:: Work item ::
Work through the records that follow and return each line containing the word "input".

........

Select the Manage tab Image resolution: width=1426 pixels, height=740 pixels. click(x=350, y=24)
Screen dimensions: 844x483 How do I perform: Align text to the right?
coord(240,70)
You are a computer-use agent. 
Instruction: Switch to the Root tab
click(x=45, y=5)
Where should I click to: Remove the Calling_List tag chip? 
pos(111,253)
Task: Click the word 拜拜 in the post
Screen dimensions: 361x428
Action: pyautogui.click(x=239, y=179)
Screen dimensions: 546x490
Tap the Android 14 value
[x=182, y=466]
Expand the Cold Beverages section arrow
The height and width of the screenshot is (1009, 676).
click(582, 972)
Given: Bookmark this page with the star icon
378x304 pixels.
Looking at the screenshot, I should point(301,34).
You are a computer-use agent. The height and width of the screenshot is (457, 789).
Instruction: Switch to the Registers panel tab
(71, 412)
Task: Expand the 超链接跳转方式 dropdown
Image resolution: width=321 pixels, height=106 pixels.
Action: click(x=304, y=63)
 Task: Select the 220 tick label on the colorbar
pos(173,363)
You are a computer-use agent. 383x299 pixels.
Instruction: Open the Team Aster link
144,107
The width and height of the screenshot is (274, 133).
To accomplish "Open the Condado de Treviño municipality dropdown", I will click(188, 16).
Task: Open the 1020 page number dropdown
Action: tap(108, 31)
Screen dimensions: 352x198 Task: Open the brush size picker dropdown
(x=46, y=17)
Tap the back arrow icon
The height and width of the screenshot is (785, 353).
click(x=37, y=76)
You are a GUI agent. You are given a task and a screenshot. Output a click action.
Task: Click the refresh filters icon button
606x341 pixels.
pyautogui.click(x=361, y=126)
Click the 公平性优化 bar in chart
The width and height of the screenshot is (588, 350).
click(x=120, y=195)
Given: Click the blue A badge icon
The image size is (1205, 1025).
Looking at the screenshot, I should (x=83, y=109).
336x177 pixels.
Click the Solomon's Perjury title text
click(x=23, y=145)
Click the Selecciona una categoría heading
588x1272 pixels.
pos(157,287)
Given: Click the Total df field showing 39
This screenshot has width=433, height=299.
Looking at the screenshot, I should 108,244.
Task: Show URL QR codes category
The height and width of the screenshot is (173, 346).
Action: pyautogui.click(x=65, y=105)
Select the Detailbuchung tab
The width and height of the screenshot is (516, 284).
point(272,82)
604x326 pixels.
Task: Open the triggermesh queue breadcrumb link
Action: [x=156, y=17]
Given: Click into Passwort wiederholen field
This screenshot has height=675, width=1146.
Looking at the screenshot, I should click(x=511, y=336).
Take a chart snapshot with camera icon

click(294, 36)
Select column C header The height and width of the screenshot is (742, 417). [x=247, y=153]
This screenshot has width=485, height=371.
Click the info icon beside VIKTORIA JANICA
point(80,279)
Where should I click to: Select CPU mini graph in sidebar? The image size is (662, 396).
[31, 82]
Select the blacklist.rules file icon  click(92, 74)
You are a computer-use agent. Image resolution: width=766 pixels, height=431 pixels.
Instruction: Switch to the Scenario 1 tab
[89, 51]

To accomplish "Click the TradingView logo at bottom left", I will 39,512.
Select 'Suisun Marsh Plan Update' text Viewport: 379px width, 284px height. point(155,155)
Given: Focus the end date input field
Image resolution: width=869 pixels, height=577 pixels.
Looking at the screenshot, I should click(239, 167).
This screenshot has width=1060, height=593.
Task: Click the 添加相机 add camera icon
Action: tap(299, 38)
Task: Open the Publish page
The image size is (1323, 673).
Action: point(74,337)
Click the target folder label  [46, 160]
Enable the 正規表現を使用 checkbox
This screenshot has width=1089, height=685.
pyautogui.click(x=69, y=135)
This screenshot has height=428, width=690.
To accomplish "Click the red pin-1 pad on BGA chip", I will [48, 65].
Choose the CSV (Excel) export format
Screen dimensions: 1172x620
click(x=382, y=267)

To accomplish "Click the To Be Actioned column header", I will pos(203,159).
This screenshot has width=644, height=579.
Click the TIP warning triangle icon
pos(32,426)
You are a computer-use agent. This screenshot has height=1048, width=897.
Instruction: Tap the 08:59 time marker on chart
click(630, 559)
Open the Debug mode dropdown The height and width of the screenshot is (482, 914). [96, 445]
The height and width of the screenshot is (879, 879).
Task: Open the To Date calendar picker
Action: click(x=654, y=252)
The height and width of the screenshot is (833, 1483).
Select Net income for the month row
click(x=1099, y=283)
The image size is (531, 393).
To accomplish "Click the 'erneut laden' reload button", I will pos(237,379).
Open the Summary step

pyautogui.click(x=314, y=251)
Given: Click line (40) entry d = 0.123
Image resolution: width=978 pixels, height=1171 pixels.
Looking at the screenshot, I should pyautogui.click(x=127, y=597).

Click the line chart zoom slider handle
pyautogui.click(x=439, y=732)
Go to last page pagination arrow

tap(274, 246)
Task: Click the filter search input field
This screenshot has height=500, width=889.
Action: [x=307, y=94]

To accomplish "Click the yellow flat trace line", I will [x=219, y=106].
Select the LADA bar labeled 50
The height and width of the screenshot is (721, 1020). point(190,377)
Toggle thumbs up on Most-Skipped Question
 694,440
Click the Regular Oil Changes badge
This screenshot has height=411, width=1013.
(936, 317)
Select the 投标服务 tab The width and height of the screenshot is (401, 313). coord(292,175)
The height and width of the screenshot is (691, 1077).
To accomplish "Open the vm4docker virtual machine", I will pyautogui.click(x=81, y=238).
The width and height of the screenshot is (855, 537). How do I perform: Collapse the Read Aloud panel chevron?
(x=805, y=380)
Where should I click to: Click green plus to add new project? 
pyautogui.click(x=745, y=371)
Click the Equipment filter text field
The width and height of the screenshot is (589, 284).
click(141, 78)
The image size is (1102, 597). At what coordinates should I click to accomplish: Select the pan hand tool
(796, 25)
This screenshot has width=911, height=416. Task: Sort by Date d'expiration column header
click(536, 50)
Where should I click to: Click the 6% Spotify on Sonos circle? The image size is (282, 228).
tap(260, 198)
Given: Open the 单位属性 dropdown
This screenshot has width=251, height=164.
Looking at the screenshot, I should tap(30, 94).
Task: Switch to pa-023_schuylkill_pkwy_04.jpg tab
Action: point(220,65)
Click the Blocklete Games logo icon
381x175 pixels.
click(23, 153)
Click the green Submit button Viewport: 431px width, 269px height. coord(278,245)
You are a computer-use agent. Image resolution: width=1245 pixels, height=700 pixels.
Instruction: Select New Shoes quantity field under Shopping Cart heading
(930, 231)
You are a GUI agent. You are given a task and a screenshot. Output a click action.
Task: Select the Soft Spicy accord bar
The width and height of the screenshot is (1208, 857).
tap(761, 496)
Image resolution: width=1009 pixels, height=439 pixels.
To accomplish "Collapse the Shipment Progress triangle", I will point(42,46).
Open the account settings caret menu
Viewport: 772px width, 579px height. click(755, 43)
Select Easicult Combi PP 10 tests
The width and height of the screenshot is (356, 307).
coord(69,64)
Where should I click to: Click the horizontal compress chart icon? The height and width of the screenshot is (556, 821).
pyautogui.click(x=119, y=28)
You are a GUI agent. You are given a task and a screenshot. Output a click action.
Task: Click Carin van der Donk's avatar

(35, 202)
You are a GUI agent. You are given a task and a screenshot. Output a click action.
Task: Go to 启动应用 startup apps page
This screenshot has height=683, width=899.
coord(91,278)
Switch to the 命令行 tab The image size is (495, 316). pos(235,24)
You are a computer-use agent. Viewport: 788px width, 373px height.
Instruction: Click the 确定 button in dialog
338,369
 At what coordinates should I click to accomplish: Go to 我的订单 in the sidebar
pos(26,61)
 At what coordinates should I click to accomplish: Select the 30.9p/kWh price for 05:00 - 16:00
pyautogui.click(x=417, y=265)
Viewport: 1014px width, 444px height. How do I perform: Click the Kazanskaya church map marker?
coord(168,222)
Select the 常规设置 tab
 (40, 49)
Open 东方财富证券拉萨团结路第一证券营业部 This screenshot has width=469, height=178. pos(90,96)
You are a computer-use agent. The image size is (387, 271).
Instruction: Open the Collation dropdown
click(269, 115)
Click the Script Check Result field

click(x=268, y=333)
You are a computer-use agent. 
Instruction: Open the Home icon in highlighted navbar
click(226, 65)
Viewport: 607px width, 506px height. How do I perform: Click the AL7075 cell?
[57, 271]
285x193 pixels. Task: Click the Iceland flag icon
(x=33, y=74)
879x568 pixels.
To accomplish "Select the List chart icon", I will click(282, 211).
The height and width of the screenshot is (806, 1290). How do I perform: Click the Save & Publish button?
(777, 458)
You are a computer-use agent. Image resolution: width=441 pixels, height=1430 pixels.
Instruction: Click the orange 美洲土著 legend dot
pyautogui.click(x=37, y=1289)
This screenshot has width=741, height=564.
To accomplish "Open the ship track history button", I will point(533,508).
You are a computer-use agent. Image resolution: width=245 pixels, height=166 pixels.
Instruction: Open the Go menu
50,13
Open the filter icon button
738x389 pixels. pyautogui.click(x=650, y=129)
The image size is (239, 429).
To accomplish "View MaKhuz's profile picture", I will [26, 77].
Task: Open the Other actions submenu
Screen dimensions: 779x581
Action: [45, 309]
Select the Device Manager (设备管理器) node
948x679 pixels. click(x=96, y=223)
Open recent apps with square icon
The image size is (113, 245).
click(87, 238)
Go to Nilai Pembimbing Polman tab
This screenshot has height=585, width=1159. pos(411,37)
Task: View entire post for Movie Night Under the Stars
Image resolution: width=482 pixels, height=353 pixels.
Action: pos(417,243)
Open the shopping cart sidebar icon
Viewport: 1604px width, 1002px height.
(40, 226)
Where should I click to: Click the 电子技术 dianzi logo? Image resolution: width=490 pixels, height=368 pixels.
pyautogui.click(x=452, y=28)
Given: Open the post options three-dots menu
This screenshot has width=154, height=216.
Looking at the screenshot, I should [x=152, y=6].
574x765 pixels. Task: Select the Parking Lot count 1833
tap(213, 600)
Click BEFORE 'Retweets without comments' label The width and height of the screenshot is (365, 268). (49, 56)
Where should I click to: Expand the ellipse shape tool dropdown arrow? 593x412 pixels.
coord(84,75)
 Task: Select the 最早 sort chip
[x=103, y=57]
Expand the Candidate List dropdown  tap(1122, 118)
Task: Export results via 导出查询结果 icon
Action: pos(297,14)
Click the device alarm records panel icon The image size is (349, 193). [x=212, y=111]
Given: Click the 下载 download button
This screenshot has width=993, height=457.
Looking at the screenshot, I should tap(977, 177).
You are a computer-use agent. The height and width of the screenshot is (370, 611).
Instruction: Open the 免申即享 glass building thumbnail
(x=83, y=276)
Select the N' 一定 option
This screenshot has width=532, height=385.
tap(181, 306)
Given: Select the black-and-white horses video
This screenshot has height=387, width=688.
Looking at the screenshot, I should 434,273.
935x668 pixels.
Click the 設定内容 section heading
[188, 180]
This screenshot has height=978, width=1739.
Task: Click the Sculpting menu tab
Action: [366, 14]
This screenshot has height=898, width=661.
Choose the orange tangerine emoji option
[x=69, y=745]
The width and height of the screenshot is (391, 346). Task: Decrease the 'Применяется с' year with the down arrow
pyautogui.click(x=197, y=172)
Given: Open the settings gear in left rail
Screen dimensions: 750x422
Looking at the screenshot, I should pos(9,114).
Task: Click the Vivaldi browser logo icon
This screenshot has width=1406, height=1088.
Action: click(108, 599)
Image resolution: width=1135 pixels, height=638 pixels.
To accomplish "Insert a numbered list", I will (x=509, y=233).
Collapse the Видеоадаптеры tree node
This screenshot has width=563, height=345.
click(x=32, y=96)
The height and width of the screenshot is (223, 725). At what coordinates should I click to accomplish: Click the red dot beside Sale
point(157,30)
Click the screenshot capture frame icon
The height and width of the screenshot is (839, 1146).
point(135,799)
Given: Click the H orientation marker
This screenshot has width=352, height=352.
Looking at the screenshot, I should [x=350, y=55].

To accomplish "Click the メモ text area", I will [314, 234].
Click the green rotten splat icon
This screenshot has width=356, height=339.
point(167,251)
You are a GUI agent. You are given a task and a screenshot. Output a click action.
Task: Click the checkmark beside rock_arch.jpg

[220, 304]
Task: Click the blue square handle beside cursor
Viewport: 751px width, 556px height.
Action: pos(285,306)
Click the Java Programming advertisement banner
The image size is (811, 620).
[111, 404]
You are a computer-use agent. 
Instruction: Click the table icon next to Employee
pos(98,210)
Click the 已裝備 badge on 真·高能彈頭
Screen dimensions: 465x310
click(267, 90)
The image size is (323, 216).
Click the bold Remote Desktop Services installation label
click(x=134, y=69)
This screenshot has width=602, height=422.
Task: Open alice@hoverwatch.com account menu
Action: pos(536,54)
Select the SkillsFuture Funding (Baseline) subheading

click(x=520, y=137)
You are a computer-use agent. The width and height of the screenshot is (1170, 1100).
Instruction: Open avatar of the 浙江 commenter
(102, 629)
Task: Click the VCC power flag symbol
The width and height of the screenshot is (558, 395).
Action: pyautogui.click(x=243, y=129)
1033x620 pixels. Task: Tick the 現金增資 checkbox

........

:: Answer space ::
Given: Focus the end date input field
Task: Click the filter search input field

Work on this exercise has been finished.